Exercise instructions =>
[1] In the text on the new Fulbright fellowships, where is Verona O'Driscoll a native of?
[2] Carry on writing the text on the new Fulbright fellowships, beginning after its last sentence.

Reading text =>
New Fulbright Fellowships (and Study America Awardees)

Generous external funding from the Fulbright Program, the Irish Government’s Department of Community, Rural and Gaeltacht Affairs and National Lottery has allowed us to bring in a new teachers to meet the overwhelming demand for Irish language classes.

Marcas Mac Coinnigh is the Senior Fulbright Irish Language Scholar at the Department of Irish Language and Literature for 2010-11. He is originally from Omagh, Co. Tyrone. He holds a BA in Irish Language and Literature (First Class Honors) and a PhD in Irish Language from the University of Ulster.

He previously held the Vera Furness Research Fellowship at the University of Ulster (2003-2006) where he worked on A Concise Dictionary of Modern Irish. In 2006 he received an IRCHSS Post-doctoral Fellowship to conduct research in the Department of Modern Irish, University College Cork, on the subject of Irish proverbial collections. He is currently a lecturer in Irish and Celtic Studies at Queen’s University Belfast (2007–), where he teaches courses on Irish language and literature, folklore studies and Irish translation studies.

Whilst at Notre Dame, he will carry out research in the field of Irish paremiology and paremiography, and will also teach courses on Irish folklore and Irish proverb studies.

 

Verona O’ Driscoll (Ní Dhrisceoil) was a Fulbright Teaching Scholar and Ph.D. exchange student at the Keough-Naughton Institute for Irish Studies, for the Spring Semester 2010. Verona is a native of Oileán Chléire, Co. Cork. She graduated from the National University of Ireland, Cork with a Law and Irish Degree in 2004 and an LLM in Criminal Justice (First Class Honors) in 2005.

Recorded information =>
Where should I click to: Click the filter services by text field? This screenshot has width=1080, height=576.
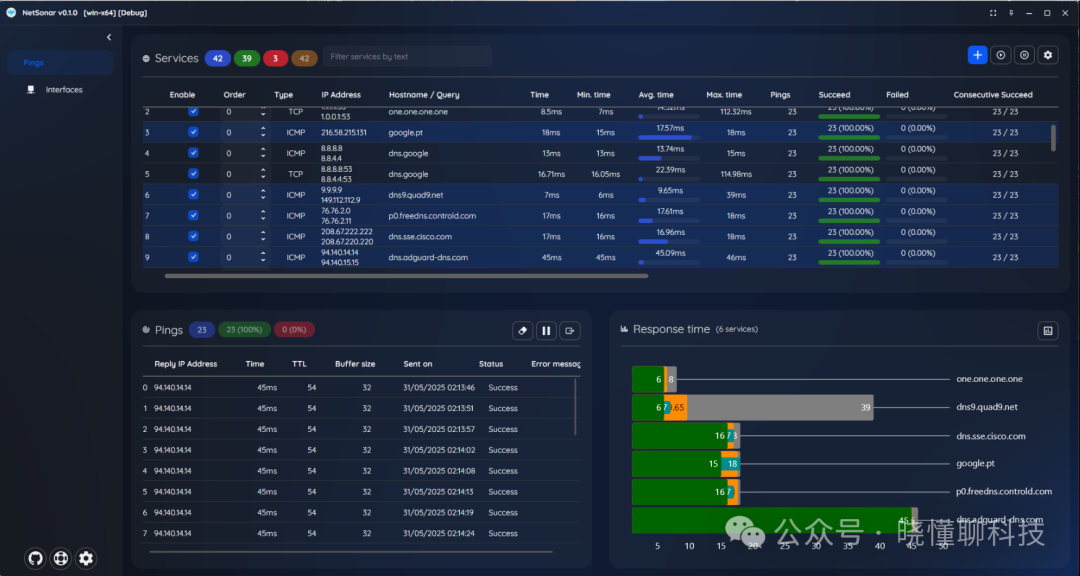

Responses per task =>
[1] Oileán Chléire, Co. Cork.

[2]
Since then Verona has combined her interests in law and language, through teaching and research. In 2007/2008, she worked with the Law Reform Commission of Ireland and is the principal researcher of the Commission’s Report on Defences in Criminal Law. In 2008, she was awarded a Higher Education Authority (HEA) Scholarship to carry out research in the area of Law and Irish language rights. She is currently pursuing a doctoral study in this area under the supervision of Dr. Siobhan Mullally and while in Notre Dame, under the supervision of Prof. Brian Ó Conchubhair. The current working title of her thesis is Exploring language rights and the role of law in the future of the Irish language.

Gráinne Ní Mhuirí is the 2009-2010 Study America Foreign Language Teaching Assistant. She is from Dublin and received a BA in Celtic Studies and H. Dip in Education from the National University of Ireland, Maynooth. This semester Gráinne will teach Beginning Irish 2 and run the conversation table for students who wish to practice their language skills outside of the classroom.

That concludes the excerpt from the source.